### Что сделать
Перепишите из статьи о звуке в прозе Чехова отрывок от слов «Читаем Роса на» по слова «вечного в сиюминутном.» включительно, заменив «картинной выставке» на «художественной выставке».

Читаем Роса на траве. Слово у Чехова полностью

В повести «Три года» героиня останавливается на картинной выставке перед «небольшим» пейзажем, описание которого заканчивается так: «…и там, где была вечерняя заря, покоилось отражение чего-то неземного, вечного» (9: 66). Контраст между преходящим (сиюминутным) и вечным преодолевается в том числе на уровне звука. «Вечное» и «вечернее» осознаются как родственные, созвучные – в прямом смысле слова созвучные – концепции. Снова обратим внимание на зеркальную звуковую фигуру че/еч, которая как бы воспроизводит идею отражения вечного в сиюминутном.

Следующий фрагмент – из «Каштанки» (1887) – показывает, как учет звукового фактора может радикально изменить семантику, добавляя, казалось бы, бессмысленной реплике поэтический ореол:

Тетка пошла в гостиную и посмотрела за шкап: хозяин не скушал куриной лапки, она лежала на своем месте, в пыли и паутине. Но Тетке было скучно, грустно и хотелось плакать. Она даже не понюхала лапки, а пошла под диван, села там и начала скулить тихо, тонким голосом:

– Ску-ску-ску… (6: 444).

### Записи набора данных
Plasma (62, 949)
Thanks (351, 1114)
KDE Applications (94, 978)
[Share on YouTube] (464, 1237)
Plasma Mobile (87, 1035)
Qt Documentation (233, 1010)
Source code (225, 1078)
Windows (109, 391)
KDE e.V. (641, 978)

### Ответ ниже
Читаем Роса на траве. Слово у Чехова полностью

В повести «Три года» героиня останавливается на художественной выставке перед «небольшим» пейзажем, описание которого заканчивается так: «…и там, где была вечерняя заря, покоилось отражение чего-то неземного, вечного» (9: 66). Контраст между преходящим (сиюминутным) и вечным преодолевается в том числе на уровне звука. «Вечное» и «вечернее» осознаются как родственные, созвучные – в прямом смысле слова созвучные – концепции. Снова обратим внимание на зеркальную звуковую фигуру че/еч, которая как бы воспроизводит идею отражения вечного в сиюминутном.